Джим с Берил вгляделись в картиночку. Оба понимали, что чего-то тут не хватает, конечно, однако раздумывали, понимает ли Тоби.
– Это мы… плюс, конечно, Северная Ирландия, – чуть ли не виновато проговорила Берил.
– Прошу прощения? – переспросил Тоби, возвращаясь ладонью к латте.
– Главное в кампании за Англию в составе Союза – собственно Союз. Который, как вы и сказали, охватывает весь этот остров – вы его покрасили в радугу, – где Англия, Шотландия и Уэльс.
– Правильно. ЛюбОстров.
– Угу. Плюс верхушка острова, который левее.
– Прошу прощения?
– Остров. Ирландия.
– Какой еще остров? При чем тут Ирландия?

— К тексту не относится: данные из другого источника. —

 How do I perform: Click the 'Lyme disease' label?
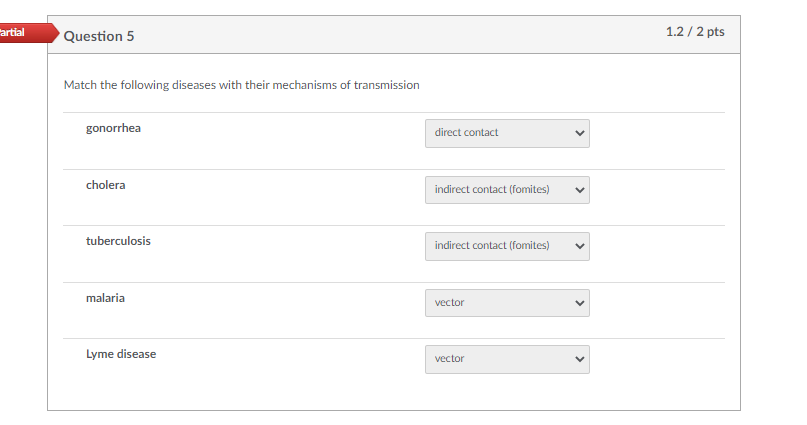[121, 354]
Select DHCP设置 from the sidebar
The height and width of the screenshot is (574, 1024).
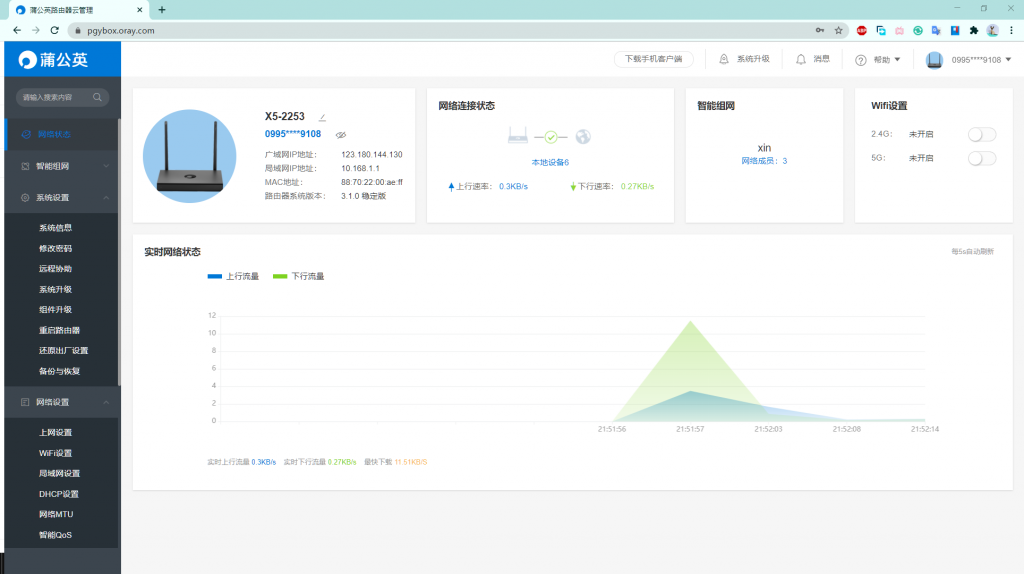coord(59,494)
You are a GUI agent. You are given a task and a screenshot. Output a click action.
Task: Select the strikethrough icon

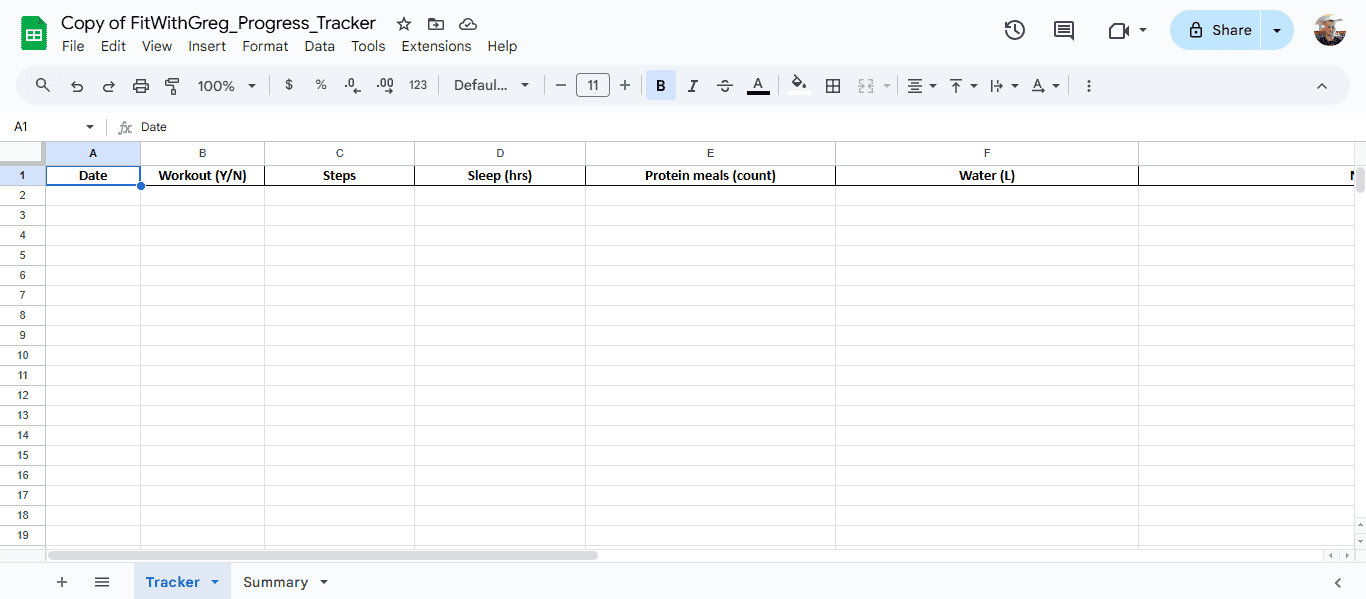pos(724,85)
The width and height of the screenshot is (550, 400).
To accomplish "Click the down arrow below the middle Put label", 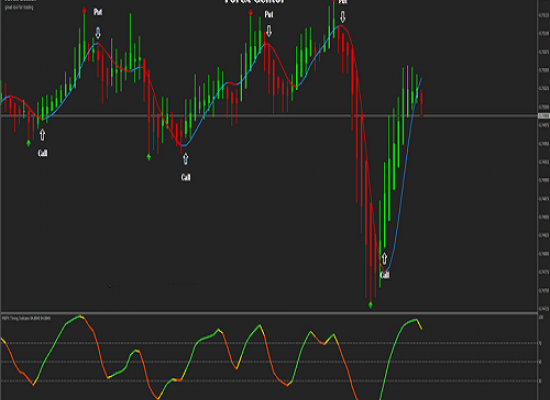I will pos(269,31).
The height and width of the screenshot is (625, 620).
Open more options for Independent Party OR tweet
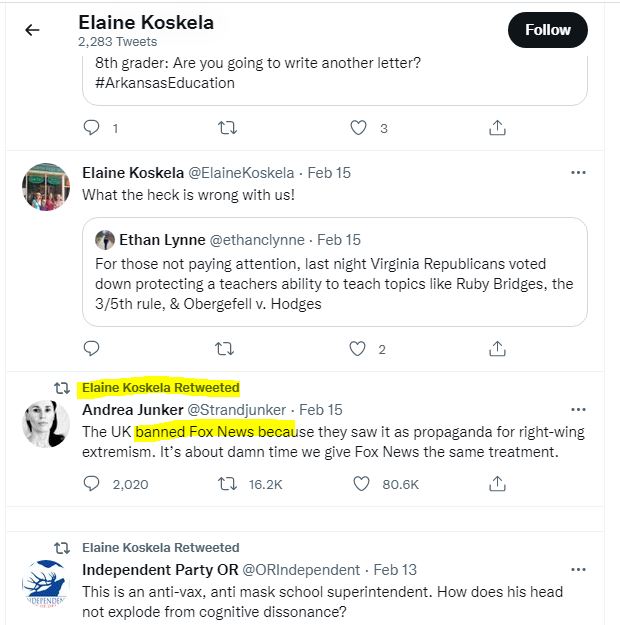[578, 570]
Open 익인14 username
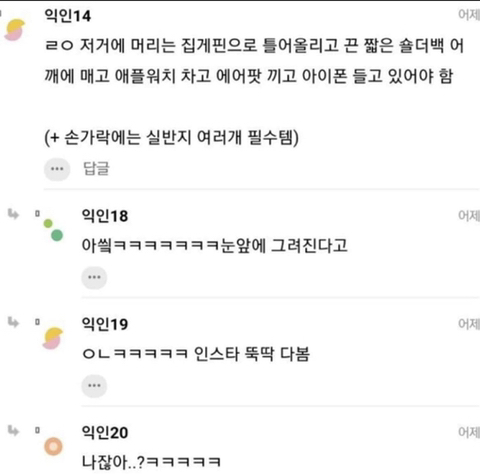Viewport: 480px width, 474px height. tap(68, 16)
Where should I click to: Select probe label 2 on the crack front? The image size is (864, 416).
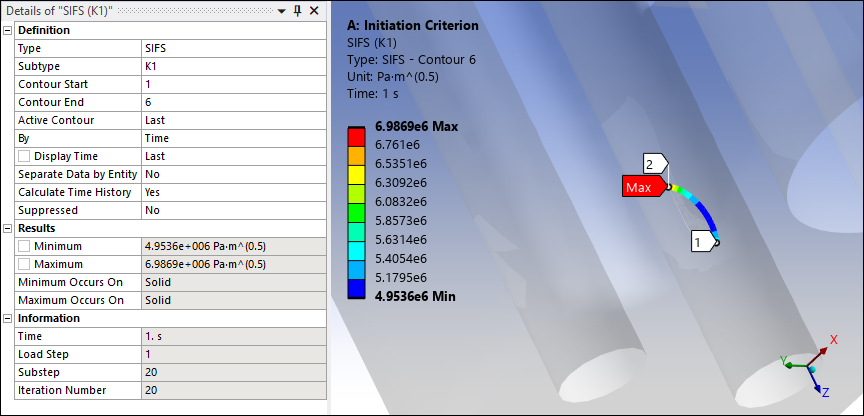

– Не “еще”, а остров Ирландия. На нем расположена целая единая нация – Ирландская Республика, и она к нам никакого отношения не имеет, это железобетонно, однако есть там и маленький кусочек нашей страны, и вот он к нам очень даже имеет отношение, – это Северная Ирландия.
– Ах вон что.
– Поэтому на самом деле все не совсем так ловко, как вам бы хотелось надеяться. В смысле, по-прежнему ловко. По-прежнему гениально. Вот только нельзя сказать, что Королевство – ЛюбОстров. Можно сказать так: Королевство – это ЛюбОстров плюс макушечка острова полевее.
– Хм-м. Это не прокатит. Боюсь, придется нам пренебречь Северной Ирландией, если вы не против.
– Ну как раз так мы и поступили при Брекзите, – признал Джим.